Multicentre clinical trial of low volume fresh frozen plasma therapy in acute pancreatitis
Version of Record online: 7 DEC 2005
Copyright © 1987 British Journal of Surgery Society Ltd.
British Journal of Surgery
Volume 74, Issue 10, pages 907–911, October 1987
How to Cite
Leese, T., Holliday, M., Heath, D., Hall, A. W. and Bell, P. R. F. (1987), Multicentre clinical trial of low volume fresh frozen plasma therapy in acute pancreatitis. Br J Surg, 74: 907–911. doi: 10.1002/bjs.1800741012
- Issue online: 7 DEC 2005
- Version of Record online: 7 DEC 2005
- Trent Regional Health Authority
- Acute pancreatitis;
- fresh frozen plasma;
- serum antiproteases
Fresh frozen plasma (FFP) has been proposed as a specific therapy for acute pancreatitis. Reduced mortality encountered in an uncontrolled clinical study and a controlled experimental study may be attributable to replenishment by FFP of the naturally occurring antiprotease system. To investigate this potential therapy further, 202 patients presenting with acute pancreatitis were randomized to receive FFP (2 units daily for 3 days) or a similar volume of colloid control as part of their intravenous fluid therapy. Clinical progress was monitored and the major serum antiproteases (α1-antiprotease and α2-macroglobulin) were measured on days 1, 3 and 7. There was no significant difference between the two groups in terms of clinical outcome. α1-Antiprotease levels rose significantly from day 1 to day 3 in both groups (P <0·0001) and remained elevated at day 7. α1-Antiprotease is an acute phase protein in man and raised serum levels would be anticipated.
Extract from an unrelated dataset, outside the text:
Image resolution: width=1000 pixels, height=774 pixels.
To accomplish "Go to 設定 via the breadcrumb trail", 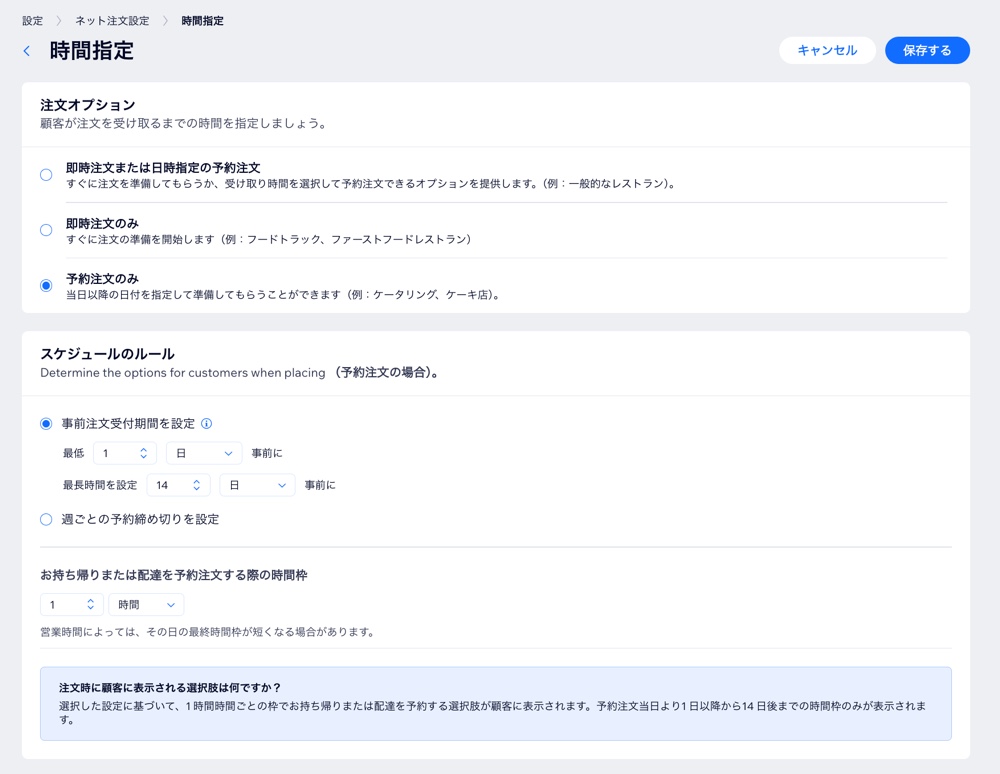I will [31, 19].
FFP appears to have no effect on the magnitude of this rise. Serum α2-macroglobulin levels were reduced in both groups on day 1 and continued to fall significantly from day 1 to day 3 in the colloid control group (P<0·005) whilst remaining substantially unaltered in patients receiving FFP (P = 0·6527). α2-Macroglobulin plays a central role in the elimination of proteases during acute pancreatitis and the ability of relatively low volumes of FFP to reduce the fall in serum α2-macroglobulin levels seen during the early stages of this disease may have therapeutic implications.